You'd be surprised how easy it is to get a model that performs as well as what you see in the video. And it's even easier now that people have built great libraries for fine-tuning generative language models.

I encourage you to try it yourself! There are many interesting extensions for people to explore:

- Use bi-directional context (vanilla GPT-2 only sees backward context)

- Integrate with semantic analysis tools.

- Experiment with different context representations. You condition the model on an arbitrary sequence of N tokens. It's not necessarily the case that you should spend that whole budget on the N tokens that came immediately before. What about including the imports at the top of the file? What about the docstrings for functions that were just used? What about the filepath of the current file?

Don't look at something like this as though watching your job be automated away. Look at it as a tool that you can master and use to move up the stack.

[+] arielroth|5 years ago|reply
Did you explore all of these things? What were your results?
[+] mring33621|5 years ago|reply
Amazing!

So the developer's role will shift to:

1) writing good enough descriptions of the code to be generated by the AI model

2) fixing any little issues in the generated code

[+] cjlovett|5 years ago|reply
Yeah, I guess developers will have to all become data scientists to help train these A.I's to write better code :-) Perhaps there will be a new business model around selling your higher quality code to help train the A.I to be better and better... so we need to label code "good" and "crap" so the A.I. can avoid learning from crappy code :-)
[+] swiley|5 years ago|reply
It’s not that we don’t have enough code it’s that the code doesn’t do what we want.

To get this you can just grab any random 18 year old who knows js and have them hack something out. No one hires 18 year old js hackers though and there’s a reason for that.

[+] detay|5 years ago|reply
that would be supervised ai training, until 3) programmers become obsolete.
[+] disambiguation|5 years ago|reply
3) writing the in-house or market competitive service alternative ;)
[+] simonhughes22|5 years ago|reply
This is really cool. However, I doubt it can write more than very simple functions. That may be enough to be useful however. It would be nice if they created a demo page where we could try this out. This use case is a little different than the auto-complete one.
[+] jfoster|5 years ago|reply
I wonder if this could be trained on just bug fix commits from GitHub in order to produce a model that could suggest bug fixes for an existing code base.
[+] symplee|5 years ago|reply
Can this freaky A.I. also generate the corresponding unit tests?

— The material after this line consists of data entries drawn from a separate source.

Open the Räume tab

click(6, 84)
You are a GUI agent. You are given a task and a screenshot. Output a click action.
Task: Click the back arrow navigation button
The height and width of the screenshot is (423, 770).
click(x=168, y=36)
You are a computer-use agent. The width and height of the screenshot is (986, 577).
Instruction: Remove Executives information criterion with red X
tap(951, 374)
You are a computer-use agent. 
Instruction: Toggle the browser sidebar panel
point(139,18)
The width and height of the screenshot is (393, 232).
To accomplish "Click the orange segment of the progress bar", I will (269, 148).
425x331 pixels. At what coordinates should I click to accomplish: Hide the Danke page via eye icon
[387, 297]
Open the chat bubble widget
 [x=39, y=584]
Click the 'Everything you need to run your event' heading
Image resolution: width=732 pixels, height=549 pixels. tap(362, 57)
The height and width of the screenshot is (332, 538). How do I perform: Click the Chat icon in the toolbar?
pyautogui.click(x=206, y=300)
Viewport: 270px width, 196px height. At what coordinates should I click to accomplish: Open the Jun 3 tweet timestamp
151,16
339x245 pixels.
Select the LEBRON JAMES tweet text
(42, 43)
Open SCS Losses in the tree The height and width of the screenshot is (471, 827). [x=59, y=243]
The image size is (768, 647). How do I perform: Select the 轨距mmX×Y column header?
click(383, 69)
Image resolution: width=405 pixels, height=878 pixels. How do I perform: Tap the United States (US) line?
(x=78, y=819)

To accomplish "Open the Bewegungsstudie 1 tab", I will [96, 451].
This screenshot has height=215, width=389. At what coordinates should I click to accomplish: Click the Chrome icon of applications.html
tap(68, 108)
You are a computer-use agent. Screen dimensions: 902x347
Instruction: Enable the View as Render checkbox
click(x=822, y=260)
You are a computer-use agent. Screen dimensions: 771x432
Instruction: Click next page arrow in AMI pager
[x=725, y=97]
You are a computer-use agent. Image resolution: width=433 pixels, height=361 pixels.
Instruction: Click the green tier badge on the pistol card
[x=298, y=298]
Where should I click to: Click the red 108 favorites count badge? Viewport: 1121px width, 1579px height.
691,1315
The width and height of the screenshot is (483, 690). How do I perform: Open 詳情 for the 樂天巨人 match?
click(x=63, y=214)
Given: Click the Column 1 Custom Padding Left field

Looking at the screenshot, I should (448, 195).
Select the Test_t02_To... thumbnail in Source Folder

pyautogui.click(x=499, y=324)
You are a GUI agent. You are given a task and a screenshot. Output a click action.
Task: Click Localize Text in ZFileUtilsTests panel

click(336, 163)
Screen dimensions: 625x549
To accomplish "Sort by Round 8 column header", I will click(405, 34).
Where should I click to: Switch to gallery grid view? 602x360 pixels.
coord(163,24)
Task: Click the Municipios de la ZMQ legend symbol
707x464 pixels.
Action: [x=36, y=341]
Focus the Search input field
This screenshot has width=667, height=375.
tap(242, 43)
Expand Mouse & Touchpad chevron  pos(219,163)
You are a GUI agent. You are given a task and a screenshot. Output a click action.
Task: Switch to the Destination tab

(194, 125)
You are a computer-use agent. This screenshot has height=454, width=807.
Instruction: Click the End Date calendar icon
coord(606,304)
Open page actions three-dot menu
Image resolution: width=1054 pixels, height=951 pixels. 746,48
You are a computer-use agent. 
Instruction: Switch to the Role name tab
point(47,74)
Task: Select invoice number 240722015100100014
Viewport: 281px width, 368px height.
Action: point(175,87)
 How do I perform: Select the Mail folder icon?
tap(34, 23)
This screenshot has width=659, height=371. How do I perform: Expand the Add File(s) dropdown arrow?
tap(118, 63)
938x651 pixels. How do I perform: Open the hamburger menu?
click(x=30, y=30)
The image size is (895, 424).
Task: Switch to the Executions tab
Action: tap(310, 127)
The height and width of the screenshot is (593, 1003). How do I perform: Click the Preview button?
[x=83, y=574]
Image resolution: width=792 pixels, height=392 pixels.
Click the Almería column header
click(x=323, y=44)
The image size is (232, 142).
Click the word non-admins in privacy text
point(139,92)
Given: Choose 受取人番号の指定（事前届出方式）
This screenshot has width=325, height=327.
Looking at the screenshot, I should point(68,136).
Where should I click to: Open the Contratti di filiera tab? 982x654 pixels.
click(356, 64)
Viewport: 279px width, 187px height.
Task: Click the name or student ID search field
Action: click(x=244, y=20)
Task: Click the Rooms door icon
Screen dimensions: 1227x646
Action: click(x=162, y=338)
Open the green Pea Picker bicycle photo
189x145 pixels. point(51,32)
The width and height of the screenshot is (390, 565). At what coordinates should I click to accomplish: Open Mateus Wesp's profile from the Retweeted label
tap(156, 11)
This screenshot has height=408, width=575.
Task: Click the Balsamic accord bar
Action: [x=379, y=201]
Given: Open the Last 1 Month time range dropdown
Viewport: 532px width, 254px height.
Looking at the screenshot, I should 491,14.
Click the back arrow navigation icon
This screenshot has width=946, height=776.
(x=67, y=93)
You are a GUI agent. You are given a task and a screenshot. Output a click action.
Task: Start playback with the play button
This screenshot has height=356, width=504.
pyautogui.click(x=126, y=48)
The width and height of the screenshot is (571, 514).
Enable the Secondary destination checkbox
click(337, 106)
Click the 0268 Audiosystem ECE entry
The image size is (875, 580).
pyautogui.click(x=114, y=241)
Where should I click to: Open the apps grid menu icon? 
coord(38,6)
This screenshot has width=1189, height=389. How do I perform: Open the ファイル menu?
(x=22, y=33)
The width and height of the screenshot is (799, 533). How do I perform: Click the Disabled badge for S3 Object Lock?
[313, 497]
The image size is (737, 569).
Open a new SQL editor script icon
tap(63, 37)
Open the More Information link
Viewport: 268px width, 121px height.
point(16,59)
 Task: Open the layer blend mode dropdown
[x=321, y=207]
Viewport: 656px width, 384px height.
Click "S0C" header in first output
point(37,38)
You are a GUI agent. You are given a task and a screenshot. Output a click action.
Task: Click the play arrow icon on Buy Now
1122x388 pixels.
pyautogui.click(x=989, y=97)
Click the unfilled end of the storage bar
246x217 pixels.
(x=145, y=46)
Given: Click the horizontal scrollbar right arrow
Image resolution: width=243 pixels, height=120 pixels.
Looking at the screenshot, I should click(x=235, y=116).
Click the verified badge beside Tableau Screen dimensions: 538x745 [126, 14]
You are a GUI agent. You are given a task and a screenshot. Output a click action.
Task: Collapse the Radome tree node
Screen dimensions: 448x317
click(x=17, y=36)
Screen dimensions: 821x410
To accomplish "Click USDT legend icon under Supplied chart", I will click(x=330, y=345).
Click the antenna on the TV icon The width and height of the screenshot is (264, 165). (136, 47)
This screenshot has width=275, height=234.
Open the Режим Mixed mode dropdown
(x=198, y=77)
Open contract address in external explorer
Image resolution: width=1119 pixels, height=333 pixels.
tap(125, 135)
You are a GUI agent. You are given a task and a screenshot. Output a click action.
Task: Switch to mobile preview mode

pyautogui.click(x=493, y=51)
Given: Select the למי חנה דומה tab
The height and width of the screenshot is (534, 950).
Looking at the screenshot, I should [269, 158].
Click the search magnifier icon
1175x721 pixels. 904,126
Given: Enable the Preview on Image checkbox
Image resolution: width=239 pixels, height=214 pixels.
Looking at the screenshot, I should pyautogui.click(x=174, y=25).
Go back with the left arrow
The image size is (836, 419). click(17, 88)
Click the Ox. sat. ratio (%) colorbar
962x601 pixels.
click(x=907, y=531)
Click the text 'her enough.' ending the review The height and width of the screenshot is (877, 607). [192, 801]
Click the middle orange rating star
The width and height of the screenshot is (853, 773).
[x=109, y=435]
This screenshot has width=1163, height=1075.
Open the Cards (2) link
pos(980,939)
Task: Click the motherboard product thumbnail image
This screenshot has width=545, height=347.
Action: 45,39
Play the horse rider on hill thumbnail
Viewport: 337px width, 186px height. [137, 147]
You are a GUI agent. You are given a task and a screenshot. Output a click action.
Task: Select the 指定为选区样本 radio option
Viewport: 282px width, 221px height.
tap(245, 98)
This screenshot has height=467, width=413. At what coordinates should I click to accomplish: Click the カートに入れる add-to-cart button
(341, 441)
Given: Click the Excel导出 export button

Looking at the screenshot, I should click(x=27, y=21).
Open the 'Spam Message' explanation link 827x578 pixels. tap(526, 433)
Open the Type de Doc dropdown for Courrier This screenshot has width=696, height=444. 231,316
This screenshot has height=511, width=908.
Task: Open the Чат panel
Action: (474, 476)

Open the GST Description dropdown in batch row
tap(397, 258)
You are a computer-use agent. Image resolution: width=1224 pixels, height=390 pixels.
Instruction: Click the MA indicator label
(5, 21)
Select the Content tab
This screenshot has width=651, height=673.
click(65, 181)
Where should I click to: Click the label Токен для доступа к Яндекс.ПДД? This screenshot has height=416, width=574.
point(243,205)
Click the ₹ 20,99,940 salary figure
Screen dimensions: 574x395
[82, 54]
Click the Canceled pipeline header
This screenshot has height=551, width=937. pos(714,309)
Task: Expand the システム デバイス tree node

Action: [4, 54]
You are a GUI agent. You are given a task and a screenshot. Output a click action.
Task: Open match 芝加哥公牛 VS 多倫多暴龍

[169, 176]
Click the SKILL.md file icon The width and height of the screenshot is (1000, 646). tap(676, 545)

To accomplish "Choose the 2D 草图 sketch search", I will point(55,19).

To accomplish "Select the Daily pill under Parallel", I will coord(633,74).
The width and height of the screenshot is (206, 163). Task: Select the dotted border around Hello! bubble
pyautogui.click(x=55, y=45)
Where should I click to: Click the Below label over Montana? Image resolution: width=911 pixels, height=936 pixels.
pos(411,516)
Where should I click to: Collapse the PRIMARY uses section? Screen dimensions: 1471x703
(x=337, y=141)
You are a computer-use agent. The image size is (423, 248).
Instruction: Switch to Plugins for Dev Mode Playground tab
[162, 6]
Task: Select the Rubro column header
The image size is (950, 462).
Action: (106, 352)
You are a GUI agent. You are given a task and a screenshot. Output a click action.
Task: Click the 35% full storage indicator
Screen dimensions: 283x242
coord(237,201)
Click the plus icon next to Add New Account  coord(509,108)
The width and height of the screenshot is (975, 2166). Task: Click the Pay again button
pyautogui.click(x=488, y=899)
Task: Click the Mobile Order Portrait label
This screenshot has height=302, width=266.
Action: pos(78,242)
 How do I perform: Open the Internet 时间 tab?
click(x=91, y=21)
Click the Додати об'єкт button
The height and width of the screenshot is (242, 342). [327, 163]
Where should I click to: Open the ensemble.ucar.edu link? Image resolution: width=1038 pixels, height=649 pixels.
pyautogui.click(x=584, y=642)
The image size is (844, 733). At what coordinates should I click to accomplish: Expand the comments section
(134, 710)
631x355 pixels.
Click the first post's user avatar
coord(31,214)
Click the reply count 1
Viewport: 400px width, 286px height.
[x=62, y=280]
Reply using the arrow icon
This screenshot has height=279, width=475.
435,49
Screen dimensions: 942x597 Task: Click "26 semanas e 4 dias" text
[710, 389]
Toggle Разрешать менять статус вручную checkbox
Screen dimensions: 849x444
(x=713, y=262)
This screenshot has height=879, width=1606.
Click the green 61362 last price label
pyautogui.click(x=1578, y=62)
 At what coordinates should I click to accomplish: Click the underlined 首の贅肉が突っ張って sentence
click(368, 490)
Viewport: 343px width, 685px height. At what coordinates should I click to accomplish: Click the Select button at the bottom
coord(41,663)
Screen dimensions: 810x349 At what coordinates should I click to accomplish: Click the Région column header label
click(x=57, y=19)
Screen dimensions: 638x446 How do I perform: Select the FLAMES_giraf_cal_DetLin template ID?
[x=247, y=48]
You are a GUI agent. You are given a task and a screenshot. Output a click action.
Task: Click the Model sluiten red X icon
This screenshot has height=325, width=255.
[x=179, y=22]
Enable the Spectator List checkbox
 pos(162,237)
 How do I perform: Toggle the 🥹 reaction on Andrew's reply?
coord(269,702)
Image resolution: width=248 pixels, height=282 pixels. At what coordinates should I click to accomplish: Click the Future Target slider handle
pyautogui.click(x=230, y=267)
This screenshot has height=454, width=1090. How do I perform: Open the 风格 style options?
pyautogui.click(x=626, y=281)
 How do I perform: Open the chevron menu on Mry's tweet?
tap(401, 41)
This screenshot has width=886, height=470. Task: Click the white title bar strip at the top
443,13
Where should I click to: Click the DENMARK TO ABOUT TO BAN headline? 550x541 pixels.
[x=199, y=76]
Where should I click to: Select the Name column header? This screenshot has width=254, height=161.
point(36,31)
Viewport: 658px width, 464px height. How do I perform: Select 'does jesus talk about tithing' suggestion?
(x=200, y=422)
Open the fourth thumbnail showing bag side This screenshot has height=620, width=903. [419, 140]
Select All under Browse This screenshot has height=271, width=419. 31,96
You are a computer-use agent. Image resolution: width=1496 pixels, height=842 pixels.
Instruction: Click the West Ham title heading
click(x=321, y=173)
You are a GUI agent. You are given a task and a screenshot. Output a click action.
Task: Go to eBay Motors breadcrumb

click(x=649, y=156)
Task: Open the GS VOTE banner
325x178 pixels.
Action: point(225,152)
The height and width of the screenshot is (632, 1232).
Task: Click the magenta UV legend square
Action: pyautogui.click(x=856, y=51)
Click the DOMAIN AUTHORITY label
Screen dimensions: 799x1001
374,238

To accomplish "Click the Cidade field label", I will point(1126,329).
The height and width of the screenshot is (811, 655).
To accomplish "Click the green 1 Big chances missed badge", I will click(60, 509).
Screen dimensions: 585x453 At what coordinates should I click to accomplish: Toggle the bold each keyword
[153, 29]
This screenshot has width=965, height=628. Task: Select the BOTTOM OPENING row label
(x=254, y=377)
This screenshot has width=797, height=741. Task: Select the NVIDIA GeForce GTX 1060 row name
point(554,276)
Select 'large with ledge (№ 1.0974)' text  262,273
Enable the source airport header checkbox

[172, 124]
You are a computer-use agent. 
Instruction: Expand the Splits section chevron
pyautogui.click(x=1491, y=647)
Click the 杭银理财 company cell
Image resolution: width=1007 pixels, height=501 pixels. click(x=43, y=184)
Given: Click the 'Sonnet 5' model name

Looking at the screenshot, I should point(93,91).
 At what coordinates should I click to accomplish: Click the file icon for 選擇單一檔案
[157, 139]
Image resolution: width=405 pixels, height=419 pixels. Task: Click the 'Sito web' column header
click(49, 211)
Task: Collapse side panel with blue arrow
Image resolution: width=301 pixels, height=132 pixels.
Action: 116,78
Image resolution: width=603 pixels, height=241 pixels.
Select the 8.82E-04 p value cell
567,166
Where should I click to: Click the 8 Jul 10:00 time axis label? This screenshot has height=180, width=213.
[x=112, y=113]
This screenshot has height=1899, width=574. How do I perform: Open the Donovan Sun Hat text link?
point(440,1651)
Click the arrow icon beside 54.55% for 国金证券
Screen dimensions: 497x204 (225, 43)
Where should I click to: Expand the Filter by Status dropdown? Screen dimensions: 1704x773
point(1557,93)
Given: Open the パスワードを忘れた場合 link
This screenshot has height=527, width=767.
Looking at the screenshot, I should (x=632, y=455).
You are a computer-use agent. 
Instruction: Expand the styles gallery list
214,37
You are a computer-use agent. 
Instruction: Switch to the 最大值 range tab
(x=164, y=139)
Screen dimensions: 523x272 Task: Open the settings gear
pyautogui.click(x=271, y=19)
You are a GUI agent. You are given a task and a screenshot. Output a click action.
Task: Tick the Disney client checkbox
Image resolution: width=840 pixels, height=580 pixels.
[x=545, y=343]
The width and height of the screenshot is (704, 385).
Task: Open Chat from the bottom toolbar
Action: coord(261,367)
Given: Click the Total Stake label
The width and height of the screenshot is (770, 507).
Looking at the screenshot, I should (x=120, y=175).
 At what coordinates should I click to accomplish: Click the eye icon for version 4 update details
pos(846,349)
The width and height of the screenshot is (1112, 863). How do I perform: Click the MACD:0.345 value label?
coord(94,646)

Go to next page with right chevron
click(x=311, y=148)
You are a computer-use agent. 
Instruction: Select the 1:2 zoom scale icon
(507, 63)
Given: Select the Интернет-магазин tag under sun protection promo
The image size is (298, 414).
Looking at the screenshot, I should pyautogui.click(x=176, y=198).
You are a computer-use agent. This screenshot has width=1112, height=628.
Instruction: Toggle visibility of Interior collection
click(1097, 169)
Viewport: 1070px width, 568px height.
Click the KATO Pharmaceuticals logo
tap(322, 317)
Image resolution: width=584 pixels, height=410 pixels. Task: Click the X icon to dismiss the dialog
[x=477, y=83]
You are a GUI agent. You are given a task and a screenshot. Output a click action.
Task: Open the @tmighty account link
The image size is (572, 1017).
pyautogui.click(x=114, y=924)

Or, for TDD, generate the unit tests first based on the function name and description. Then, if the dev updates any of those tests, or adds more tests, use that information in auto generating the appropriate code.

[+] simonhughes22|5 years ago|reply
Towards the end of that section, he mentions they have also used it to generate unit tests. I doubt it's doing full TDD, but it seems they are part of the way there.
[+] cjlovett|5 years ago|reply
Great question, I actually think writing test code is harder than writing the product code.
[+] pseudosudoer|5 years ago|reply
At the end of the chat with OpenAI they mention that their model can be used for generating unit tests as well.
[+] Jach|5 years ago|reply
I don't see it replacing (or even much augmenting) professional programming any time soon... My predicted use case for this is mostly with non-programmers. They'll be instructed to write in English what they want to be done, and behind the scenes this will attempt to generate code, execute it, and give the results. A fun demo would be writing "Download the recipe on this webpage (paste link) and order the ingredients from Safeway". If it could generate its own billing and shipping storage to remember indefinitely after getting it from the user, then generate the relevant web scraping / web driving or API code for various websites, that'd be pretty sweet.
[+] cjlovett|5 years ago|reply
Hey, now we have a reason to write proper unambiguous code comments :-)
[+] rpiguy|5 years ago|reply
Donald Knuth would be proud! (it appears proper commenting is very important to the AI's ability to generate code)
[+] chrisco255|5 years ago|reply
Is this a demo of their AI 'autocomplete' tech that they've built into Visual Studio and VS Code?